Problem requirements: Reproduce each line below without any alteration.

^^^^^^^^^^^^^^^^

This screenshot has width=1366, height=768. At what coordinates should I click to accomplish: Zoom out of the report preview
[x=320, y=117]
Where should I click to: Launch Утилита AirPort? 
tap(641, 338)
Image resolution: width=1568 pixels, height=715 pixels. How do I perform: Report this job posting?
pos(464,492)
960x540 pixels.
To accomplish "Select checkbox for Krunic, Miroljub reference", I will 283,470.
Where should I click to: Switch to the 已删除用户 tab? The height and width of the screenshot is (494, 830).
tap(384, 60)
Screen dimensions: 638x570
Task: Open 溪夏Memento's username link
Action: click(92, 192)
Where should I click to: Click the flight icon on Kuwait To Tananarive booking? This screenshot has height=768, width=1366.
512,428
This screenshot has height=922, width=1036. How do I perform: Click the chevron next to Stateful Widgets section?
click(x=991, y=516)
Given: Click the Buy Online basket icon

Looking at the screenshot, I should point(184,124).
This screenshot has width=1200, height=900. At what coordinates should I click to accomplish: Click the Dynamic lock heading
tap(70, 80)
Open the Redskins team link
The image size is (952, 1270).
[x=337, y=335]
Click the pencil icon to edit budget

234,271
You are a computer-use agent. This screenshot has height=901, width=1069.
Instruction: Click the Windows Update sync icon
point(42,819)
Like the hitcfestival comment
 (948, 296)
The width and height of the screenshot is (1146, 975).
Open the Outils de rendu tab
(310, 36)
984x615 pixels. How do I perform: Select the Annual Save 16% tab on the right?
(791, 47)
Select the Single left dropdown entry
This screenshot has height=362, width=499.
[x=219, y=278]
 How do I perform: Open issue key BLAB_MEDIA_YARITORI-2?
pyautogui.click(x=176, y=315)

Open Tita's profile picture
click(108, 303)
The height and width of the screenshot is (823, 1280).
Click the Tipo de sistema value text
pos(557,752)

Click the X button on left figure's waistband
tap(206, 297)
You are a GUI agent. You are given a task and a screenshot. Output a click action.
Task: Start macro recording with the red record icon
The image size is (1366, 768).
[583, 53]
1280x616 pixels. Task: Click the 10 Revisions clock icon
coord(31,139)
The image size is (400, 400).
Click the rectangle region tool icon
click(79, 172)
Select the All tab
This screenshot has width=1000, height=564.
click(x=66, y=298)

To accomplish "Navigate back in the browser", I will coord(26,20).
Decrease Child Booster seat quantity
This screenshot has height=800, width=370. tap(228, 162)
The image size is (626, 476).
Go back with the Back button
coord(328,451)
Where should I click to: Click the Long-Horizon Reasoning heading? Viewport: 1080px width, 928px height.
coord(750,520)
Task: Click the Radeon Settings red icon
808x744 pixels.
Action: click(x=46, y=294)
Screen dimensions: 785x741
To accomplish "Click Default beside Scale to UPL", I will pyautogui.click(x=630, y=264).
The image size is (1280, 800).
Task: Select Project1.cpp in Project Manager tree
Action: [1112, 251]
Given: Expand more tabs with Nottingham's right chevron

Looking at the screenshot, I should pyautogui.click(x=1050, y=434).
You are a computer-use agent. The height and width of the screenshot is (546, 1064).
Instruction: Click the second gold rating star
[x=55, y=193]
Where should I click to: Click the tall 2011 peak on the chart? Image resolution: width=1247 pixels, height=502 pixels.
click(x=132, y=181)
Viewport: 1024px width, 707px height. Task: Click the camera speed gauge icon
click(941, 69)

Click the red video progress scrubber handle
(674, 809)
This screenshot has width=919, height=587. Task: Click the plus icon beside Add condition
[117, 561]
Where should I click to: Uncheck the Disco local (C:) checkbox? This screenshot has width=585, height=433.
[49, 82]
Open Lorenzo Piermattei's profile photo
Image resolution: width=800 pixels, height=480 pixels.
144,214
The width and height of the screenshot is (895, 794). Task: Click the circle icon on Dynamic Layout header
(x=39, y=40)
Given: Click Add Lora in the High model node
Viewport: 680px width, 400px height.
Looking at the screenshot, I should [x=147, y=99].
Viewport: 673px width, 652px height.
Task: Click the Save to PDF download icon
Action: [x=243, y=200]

^^^^^^^^^^^^^^^^

Answer for this exercise:
This screenshot has width=1366, height=768. At what coordinates should I click to accomplish: Zoom out of the report preview
[x=320, y=117]
Where should I click to: Launch Утилита AirPort? 
tap(641, 338)
Image resolution: width=1568 pixels, height=715 pixels. How do I perform: Report this job posting?
pos(464,492)
960x540 pixels.
To accomplish "Select checkbox for Krunic, Miroljub reference", I will 283,470.
Where should I click to: Switch to the 已删除用户 tab? The height and width of the screenshot is (494, 830).
tap(384, 60)
Screen dimensions: 638x570
Task: Open 溪夏Memento's username link
Action: click(92, 192)
Where should I click to: Click the flight icon on Kuwait To Tananarive booking? This screenshot has height=768, width=1366.
512,428
This screenshot has height=922, width=1036. How do I perform: Click the chevron next to Stateful Widgets section?
click(x=991, y=516)
Given: Click the Buy Online basket icon

Looking at the screenshot, I should point(184,124).
This screenshot has width=1200, height=900. At what coordinates should I click to accomplish: Click the Dynamic lock heading
tap(70, 80)
Open the Redskins team link
The image size is (952, 1270).
[x=337, y=335]
Click the pencil icon to edit budget

234,271
You are a computer-use agent. This screenshot has height=901, width=1069.
Instruction: Click the Windows Update sync icon
point(42,819)
Like the hitcfestival comment
 (948, 296)
The width and height of the screenshot is (1146, 975).
Open the Outils de rendu tab
(310, 36)
984x615 pixels. How do I perform: Select the Annual Save 16% tab on the right?
(791, 47)
Select the Single left dropdown entry
This screenshot has height=362, width=499.
[x=219, y=278]
 How do I perform: Open issue key BLAB_MEDIA_YARITORI-2?
pyautogui.click(x=176, y=315)

Open Tita's profile picture
click(108, 303)
The height and width of the screenshot is (823, 1280).
Click the Tipo de sistema value text
pos(557,752)

Click the X button on left figure's waistband
tap(206, 297)
You are a GUI agent. You are given a task and a screenshot. Output a click action.
Task: Start macro recording with the red record icon
The image size is (1366, 768).
[583, 53]
1280x616 pixels. Task: Click the 10 Revisions clock icon
coord(31,139)
The image size is (400, 400).
Click the rectangle region tool icon
click(79, 172)
Select the All tab
This screenshot has width=1000, height=564.
click(x=66, y=298)

To accomplish "Navigate back in the browser", I will coord(26,20).
Decrease Child Booster seat quantity
This screenshot has height=800, width=370. tap(228, 162)
The image size is (626, 476).
Go back with the Back button
coord(328,451)
Where should I click to: Click the Long-Horizon Reasoning heading? Viewport: 1080px width, 928px height.
coord(750,520)
Task: Click the Radeon Settings red icon
808x744 pixels.
Action: click(x=46, y=294)
Screen dimensions: 785x741
To accomplish "Click Default beside Scale to UPL", I will pyautogui.click(x=630, y=264).
The image size is (1280, 800).
Task: Select Project1.cpp in Project Manager tree
Action: [1112, 251]
Given: Expand more tabs with Nottingham's right chevron

Looking at the screenshot, I should pyautogui.click(x=1050, y=434).
You are a computer-use agent. The height and width of the screenshot is (546, 1064).
Instruction: Click the second gold rating star
[x=55, y=193]
Where should I click to: Click the tall 2011 peak on the chart? Image resolution: width=1247 pixels, height=502 pixels.
click(x=132, y=181)
Viewport: 1024px width, 707px height. Task: Click the camera speed gauge icon
click(941, 69)

Click the red video progress scrubber handle
(674, 809)
This screenshot has width=919, height=587. Task: Click the plus icon beside Add condition
[117, 561]
Where should I click to: Uncheck the Disco local (C:) checkbox? This screenshot has width=585, height=433.
[49, 82]
Open Lorenzo Piermattei's profile photo
Image resolution: width=800 pixels, height=480 pixels.
144,214
The width and height of the screenshot is (895, 794). Task: Click the circle icon on Dynamic Layout header
(x=39, y=40)
Given: Click Add Lora in the High model node
Viewport: 680px width, 400px height.
Looking at the screenshot, I should [x=147, y=99].
Viewport: 673px width, 652px height.
Task: Click the Save to PDF download icon
Action: [x=243, y=200]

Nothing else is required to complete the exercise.